India Set to Cut 33-35 Percentage of GDP Emission Intensity

Ahead of the UN climate change talks in Paris, India on Friday announced it would reduce the emission intensity of its GDP by 33 to 35 per cent by 2030.

Published: 03rd October 2015 03:29 AM  |   Last Updated: 03rd October 2015 03:52 AM   |  A+A-

NEW DELHI:Ahead of the UN climate change talks in Paris, India on Friday announced it would reduce the emission intensity of its GDP by 33 to 35 per cent by 2030 from the 2005 level and achieve about 40 per cent cumulative electric power installed capacity from non-fossil fuel based energy resources by 2030.

Submitting the Intended Nationally Determined Contributions (INDC), the voluntary measures New Delhi intends to take to tackle climate change, to the UN, Union Environment Minister Prakash Javadekar said: “Our INDCs are comprehensive, ambitious and progressive, and reflect all issues of mitigation, adaptation, finance, technology transfer and capacity building.”

India also plans to create an additional carbon sink of 2.5 to 3 billion tonnes of carbon dioxide equivalent, through additional forest and tree cover by 2030. 

The country’s current voluntary pledge is for reducing the emission intensity of its GDP by 20-25 per cent over the 2005 levels, by 2020. For meeting the country’s climate change actions between now and 2030, the Environment Minister said that as per preliminary estimates, at least USD 2.5 trillion (at 2014-15 prices) would be required.

India emphasised that successful implementation of the INDC was contingent upon the means of implementation to be provided by the developed country parties, technology transfer and capacity-building. “India’s climate actions have so far been largely financed from domestic resources. Developing countries like India are resource-constrained and are already spending enormous amounts on climate change. Implementing climate change and mitigation and adaptation actions would require domestic and new and additional funds from developed countries in view of the resource required and resource gap,” he said.

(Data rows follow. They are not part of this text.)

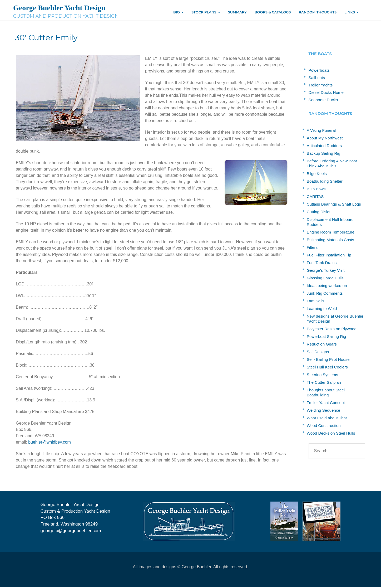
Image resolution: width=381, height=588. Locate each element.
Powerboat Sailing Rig (326, 337)
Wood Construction (324, 426)
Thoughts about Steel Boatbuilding (326, 393)
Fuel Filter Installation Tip (329, 256)
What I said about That (327, 419)
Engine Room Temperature (330, 233)
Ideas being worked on (327, 286)
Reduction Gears (322, 345)
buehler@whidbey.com (50, 443)
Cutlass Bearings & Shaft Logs (334, 205)
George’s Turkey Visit (326, 271)
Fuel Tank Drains (322, 263)
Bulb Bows (316, 189)
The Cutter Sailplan (324, 383)
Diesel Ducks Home (326, 93)
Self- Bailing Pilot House (328, 360)
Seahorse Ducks (323, 100)
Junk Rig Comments (325, 294)
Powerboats (319, 71)
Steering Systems (322, 375)
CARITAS (315, 197)
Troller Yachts (321, 86)
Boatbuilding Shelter (325, 182)
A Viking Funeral (321, 131)
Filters (312, 248)
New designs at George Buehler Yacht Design (335, 319)
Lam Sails (315, 302)
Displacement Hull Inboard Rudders (330, 223)
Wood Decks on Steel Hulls (331, 434)
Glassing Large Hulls (325, 279)
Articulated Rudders (324, 146)
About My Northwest (325, 139)
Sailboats (317, 78)
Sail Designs (318, 352)
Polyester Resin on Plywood (331, 329)
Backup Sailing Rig (323, 154)
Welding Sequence (323, 411)
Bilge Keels (317, 174)
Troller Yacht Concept (326, 403)
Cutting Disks (318, 212)
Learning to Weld (322, 309)
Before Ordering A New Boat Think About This (332, 164)
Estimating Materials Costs (330, 240)
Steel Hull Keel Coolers (327, 368)
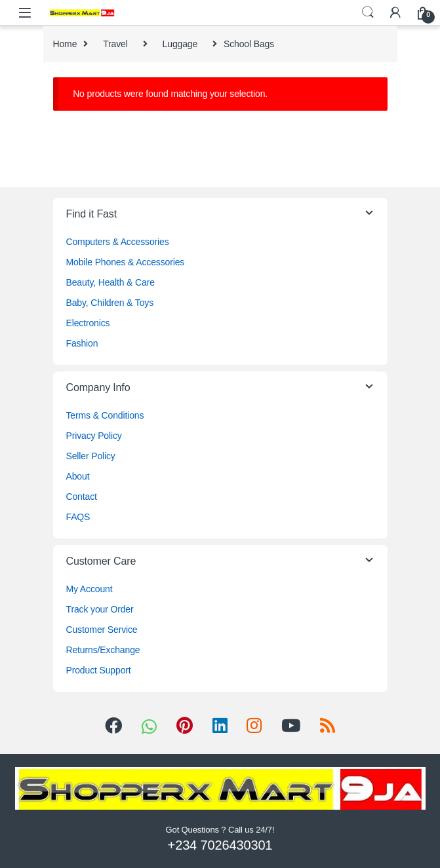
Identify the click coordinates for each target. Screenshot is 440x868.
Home (65, 44)
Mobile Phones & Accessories (125, 262)
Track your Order (100, 609)
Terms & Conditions (105, 415)
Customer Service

As many as 196 countries  are party to the United Nations Framework Convention on Climate Change and will submit INDCs ahead of the Conference of Party (COP 21) in Paris later this year. The INDC outlines the post-2020 climate actions they intend to take under a new international pact. As of now, nearly 150 countries have made submissions to the UN about the domestic measures they plan to take in this regard.